Skip to content

Outage Detection and Recovery

Drove continuously tracks local service instances and reconciles actual state against desired service state.

Instance health detection and tracking

Executor runs periodic readiness and health checks according to local service specification.

  • Readiness checks gate transition into ready/healthy states.
  • Health checks run periodically for already running instances.

Results of these checks (success/failure) are reported to controller and can trigger stop/replace/reconcile flows based on service state and active operation.

Container crash

If a local service instance crashes, Drove reconciliation detects drift and attempts to restore desired instances per host.

Executor node failure

When an executor becomes unavailable, instances on that node are marked lost from cluster perspective. On recovery, executor-controller reconciliation decides whether to keep or clean up containers based on current cluster truth.

Executor service temporary unavailability

On restart, executor recovers container metadata and reports back to controller. Any stale or unexpected containers are handled through reconciliation.

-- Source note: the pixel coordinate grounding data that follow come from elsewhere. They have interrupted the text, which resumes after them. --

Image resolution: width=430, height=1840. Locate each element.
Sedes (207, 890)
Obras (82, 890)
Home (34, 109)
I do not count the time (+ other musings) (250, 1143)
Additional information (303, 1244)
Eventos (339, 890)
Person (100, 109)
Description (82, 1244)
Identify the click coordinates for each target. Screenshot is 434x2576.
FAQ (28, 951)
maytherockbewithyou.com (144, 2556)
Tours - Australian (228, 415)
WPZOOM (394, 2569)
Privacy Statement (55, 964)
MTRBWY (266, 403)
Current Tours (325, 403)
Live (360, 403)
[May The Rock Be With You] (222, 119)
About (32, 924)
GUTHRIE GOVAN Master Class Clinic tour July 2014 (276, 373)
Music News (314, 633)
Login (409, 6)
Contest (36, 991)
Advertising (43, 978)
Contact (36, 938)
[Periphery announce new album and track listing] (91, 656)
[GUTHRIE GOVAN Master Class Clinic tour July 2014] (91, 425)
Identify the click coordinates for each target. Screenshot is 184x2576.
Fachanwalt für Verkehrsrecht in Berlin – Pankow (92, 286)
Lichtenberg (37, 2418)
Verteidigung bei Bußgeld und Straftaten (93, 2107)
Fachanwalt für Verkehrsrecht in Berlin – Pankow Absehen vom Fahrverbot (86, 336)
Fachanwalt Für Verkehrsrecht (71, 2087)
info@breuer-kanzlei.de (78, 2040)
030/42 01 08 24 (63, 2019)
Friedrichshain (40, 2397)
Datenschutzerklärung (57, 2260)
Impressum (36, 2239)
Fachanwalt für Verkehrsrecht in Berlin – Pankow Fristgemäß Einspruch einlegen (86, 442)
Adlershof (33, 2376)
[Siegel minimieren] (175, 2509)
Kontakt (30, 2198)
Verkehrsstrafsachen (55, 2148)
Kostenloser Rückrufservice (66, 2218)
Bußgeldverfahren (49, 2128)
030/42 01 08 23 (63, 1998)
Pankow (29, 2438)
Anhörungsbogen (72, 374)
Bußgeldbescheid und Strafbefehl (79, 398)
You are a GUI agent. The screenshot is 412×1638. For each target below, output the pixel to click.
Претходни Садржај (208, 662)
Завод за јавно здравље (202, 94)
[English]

Zombie container detection and cleanup

Executor periodically reconciles local containers against controller state:

  • containers running without corresponding desired metadata are cleaned up
  • desired instances missing on host are marked lost and replaced according to service policy

Behavior in maintenance and host blacklisting windows

  • In maintenance mode, new write operations are rejected by leader controller.
  • During executor blacklisting, local service placement/reconciliation may defer changes on affected nodes until cluster is in a stable state.

Note

For planned node work, deactivate or adjust local services in advance to reduce unnecessary churn.